The merger was shortly organized by the Swiss authorities on March 19, in response to issues in regards to the potential for a world monetary disaster. This transfer was deemed crucial after the collapse of a number of banks in the USA raised fears of contagion.
UBS has introduced that former CEO, Sergio Ermotti, will return to handle the massive dangers related to the merger. The nameless sources cited within the SonntagsZeitung report recommend that administration is contemplating slicing between 20 per cent and 30 per cent of the workforce, which might lead to a lack of between 25,000 and 36,000 jobs. The report means that as many as 11,000 of those job cuts might happen in Switzerland alone.

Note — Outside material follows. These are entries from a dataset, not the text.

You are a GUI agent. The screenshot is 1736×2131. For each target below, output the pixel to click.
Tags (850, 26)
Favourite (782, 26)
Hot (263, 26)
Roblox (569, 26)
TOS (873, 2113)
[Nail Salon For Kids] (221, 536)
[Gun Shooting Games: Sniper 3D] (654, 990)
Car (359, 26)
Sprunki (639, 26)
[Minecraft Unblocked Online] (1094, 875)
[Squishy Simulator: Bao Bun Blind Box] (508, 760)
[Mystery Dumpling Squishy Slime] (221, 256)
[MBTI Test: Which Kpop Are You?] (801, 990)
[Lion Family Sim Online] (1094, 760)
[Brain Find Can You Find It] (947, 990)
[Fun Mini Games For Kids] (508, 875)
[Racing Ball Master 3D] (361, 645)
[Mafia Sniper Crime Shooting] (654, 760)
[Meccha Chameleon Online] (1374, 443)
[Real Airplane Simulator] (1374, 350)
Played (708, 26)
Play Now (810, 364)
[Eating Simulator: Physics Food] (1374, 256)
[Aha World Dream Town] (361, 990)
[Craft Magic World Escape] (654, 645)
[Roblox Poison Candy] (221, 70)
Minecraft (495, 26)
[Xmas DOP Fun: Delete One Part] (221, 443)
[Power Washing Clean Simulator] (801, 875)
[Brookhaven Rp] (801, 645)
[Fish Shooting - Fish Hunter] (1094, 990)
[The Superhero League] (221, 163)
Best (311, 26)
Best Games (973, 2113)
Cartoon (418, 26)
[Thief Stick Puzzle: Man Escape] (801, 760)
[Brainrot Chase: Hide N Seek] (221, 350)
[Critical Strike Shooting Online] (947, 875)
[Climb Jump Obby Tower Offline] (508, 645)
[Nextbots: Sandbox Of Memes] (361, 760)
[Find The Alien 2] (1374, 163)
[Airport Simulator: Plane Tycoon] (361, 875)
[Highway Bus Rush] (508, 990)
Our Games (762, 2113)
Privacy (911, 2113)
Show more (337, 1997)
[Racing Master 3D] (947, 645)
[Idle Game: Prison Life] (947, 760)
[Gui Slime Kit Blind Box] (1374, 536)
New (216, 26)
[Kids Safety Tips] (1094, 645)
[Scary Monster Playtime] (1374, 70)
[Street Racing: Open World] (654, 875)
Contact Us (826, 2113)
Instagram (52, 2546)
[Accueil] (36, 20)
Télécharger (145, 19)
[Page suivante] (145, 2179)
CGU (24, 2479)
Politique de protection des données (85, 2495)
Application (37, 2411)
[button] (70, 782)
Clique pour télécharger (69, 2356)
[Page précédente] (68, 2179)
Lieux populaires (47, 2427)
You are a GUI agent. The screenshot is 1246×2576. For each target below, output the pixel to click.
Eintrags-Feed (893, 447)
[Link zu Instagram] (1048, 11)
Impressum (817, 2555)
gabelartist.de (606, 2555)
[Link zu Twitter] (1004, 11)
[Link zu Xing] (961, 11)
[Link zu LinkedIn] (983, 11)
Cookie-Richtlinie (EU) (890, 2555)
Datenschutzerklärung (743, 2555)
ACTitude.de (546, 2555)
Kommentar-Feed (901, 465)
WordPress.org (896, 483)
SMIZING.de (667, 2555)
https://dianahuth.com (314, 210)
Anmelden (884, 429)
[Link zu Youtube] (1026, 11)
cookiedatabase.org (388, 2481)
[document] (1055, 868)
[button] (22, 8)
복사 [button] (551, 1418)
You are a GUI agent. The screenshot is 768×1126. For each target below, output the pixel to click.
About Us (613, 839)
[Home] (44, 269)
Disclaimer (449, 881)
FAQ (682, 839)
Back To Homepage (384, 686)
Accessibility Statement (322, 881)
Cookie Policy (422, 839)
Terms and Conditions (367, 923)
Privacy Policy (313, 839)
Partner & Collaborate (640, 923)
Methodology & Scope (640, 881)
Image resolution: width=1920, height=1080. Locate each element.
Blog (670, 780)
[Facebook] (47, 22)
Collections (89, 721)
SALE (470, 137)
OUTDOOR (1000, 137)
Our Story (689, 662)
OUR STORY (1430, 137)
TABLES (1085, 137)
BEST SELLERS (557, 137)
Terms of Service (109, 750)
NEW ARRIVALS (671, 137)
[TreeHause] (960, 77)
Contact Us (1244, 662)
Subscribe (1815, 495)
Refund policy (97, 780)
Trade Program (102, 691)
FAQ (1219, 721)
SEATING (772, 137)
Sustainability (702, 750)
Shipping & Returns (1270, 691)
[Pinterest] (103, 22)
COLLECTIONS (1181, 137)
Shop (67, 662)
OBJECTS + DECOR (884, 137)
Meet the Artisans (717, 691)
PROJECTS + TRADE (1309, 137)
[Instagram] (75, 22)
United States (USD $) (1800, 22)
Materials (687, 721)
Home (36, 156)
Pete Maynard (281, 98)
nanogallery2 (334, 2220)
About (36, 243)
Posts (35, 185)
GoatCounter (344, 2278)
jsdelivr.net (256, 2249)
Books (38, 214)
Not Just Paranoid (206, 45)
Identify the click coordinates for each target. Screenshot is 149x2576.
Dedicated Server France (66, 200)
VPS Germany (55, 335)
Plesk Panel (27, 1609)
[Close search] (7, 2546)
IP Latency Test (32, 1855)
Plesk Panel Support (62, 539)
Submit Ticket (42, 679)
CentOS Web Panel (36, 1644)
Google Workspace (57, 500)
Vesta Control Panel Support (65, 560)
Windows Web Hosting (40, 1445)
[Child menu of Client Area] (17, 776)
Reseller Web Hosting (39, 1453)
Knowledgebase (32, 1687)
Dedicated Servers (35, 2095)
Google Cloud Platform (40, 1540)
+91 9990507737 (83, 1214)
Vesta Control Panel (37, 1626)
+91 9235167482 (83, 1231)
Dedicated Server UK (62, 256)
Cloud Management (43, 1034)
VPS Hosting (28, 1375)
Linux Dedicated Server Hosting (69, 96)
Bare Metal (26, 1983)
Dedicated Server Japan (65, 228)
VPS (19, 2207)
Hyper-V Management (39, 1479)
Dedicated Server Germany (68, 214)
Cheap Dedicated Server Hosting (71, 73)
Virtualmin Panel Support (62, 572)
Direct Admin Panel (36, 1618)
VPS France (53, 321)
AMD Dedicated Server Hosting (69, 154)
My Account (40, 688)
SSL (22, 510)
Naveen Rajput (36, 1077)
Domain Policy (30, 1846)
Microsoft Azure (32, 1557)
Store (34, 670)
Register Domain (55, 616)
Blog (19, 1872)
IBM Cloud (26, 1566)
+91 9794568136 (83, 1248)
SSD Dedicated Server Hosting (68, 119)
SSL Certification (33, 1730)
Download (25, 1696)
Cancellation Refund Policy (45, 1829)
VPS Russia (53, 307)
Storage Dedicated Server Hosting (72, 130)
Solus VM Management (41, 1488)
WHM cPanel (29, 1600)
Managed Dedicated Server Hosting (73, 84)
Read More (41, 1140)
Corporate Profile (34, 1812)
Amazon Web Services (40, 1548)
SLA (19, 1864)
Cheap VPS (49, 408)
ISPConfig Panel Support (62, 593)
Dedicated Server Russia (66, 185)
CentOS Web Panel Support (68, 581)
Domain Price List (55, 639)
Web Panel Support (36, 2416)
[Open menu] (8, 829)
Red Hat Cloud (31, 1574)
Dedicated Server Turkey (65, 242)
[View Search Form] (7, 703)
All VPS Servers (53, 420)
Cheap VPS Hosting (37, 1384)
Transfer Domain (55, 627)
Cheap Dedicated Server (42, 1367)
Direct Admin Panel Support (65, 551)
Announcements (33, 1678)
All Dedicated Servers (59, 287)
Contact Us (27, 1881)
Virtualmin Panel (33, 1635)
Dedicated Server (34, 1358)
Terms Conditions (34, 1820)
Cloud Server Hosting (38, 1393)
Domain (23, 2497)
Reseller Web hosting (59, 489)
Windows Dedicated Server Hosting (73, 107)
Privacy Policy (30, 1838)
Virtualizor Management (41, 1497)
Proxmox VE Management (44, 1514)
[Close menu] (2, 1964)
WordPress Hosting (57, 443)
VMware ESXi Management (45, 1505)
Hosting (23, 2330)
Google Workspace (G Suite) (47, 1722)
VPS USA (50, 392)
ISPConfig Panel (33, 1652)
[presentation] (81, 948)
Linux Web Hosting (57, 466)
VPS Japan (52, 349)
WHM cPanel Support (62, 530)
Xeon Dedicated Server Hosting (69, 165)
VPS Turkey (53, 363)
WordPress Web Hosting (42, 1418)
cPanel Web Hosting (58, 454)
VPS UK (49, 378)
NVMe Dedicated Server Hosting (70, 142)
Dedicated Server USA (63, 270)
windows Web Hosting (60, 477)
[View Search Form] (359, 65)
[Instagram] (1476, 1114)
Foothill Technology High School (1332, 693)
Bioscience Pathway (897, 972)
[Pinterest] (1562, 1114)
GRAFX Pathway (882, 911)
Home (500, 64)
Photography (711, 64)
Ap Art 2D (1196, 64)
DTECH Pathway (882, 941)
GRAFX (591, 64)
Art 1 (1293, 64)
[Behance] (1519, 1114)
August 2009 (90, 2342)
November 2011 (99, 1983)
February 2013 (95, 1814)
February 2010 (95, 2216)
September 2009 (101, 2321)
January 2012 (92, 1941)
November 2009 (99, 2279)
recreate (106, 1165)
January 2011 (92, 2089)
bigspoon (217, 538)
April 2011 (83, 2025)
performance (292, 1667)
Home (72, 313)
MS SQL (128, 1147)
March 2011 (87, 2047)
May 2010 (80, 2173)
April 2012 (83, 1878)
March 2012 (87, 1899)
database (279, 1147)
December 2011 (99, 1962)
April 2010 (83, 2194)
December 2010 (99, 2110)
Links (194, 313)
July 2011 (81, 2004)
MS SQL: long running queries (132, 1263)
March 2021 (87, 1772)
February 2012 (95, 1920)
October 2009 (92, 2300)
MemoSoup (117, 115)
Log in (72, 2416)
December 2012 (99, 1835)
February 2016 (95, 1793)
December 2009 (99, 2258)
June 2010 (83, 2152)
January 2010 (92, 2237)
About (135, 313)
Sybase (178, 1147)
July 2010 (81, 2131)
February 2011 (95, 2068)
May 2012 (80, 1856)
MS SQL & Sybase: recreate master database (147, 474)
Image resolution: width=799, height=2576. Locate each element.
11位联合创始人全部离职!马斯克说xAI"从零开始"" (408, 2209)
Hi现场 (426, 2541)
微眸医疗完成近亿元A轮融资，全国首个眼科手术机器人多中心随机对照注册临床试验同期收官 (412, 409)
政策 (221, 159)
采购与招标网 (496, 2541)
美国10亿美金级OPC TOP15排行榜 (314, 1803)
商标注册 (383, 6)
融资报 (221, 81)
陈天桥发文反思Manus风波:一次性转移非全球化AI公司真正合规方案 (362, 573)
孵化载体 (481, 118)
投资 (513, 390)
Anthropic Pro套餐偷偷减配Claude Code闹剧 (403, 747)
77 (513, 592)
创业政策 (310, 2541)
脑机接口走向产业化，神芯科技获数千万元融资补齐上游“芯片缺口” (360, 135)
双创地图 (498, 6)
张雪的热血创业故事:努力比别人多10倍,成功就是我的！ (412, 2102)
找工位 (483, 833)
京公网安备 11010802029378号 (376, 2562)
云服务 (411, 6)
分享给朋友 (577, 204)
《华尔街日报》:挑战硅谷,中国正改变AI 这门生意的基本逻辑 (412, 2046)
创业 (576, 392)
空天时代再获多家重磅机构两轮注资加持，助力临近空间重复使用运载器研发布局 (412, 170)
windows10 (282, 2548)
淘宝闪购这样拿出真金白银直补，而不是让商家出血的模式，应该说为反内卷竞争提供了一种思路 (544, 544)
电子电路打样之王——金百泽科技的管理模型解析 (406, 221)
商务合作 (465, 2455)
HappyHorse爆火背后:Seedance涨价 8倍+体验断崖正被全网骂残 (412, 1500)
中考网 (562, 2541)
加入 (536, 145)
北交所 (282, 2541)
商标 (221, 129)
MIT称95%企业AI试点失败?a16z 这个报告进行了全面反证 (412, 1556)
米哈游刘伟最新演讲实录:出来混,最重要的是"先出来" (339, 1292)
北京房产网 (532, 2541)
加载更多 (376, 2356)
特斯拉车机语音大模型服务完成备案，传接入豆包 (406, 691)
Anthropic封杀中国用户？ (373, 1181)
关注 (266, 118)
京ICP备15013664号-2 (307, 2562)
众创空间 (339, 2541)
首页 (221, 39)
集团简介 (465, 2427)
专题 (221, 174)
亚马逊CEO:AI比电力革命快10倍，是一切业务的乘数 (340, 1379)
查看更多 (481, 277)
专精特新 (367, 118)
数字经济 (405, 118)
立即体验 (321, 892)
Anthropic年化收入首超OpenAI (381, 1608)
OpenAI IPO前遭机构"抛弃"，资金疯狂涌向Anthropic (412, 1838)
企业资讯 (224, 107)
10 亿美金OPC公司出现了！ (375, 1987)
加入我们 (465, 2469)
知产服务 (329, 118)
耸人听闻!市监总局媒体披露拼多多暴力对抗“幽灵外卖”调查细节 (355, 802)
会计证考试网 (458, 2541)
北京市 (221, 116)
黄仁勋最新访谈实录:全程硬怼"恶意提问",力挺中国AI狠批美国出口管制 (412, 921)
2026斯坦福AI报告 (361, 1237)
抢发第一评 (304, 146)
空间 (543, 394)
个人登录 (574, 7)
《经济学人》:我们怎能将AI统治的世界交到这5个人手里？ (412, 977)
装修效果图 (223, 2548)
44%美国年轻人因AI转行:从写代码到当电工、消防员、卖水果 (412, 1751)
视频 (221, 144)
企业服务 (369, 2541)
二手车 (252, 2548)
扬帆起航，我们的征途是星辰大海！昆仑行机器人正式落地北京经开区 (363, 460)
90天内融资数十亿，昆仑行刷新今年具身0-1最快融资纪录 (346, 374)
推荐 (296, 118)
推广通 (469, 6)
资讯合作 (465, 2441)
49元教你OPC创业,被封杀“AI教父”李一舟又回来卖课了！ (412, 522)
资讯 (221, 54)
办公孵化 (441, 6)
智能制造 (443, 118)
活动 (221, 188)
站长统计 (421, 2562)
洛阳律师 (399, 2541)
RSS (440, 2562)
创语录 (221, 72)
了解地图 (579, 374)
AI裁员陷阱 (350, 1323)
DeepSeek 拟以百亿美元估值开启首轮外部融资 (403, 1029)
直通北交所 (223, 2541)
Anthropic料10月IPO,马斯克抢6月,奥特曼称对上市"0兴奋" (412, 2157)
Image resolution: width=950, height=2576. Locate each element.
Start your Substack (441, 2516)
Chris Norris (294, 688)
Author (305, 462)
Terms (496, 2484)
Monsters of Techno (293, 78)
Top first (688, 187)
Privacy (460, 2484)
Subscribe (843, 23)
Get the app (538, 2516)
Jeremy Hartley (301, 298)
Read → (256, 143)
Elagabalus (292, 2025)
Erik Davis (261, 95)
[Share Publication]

Earlier than the merger, UBS and Credit score Suisse had a mixed workforce of barely over 122,000 workers. In consequence, the proposed job cuts would signify a big discount in employees numbers for each banks. UBS chairman Colm Kelleher has acknowledged that there are vital dangers related to integrating these two companies.
Over the previous few years, Credit score Suisse has been embroiled in a sequence of scandals which have negatively impacted investor confidence. The financial institution’s involvement within the chapter of British monetary agency Greensill and the collapse of US hedge fund Archegos are among the many most high-profile of those controversies. Moreover, the financial institution has been implicated in a bribery scandal in Mozambique and has been fined $2 million in relation to a cash laundering case involving a Bulgarian cocaine community.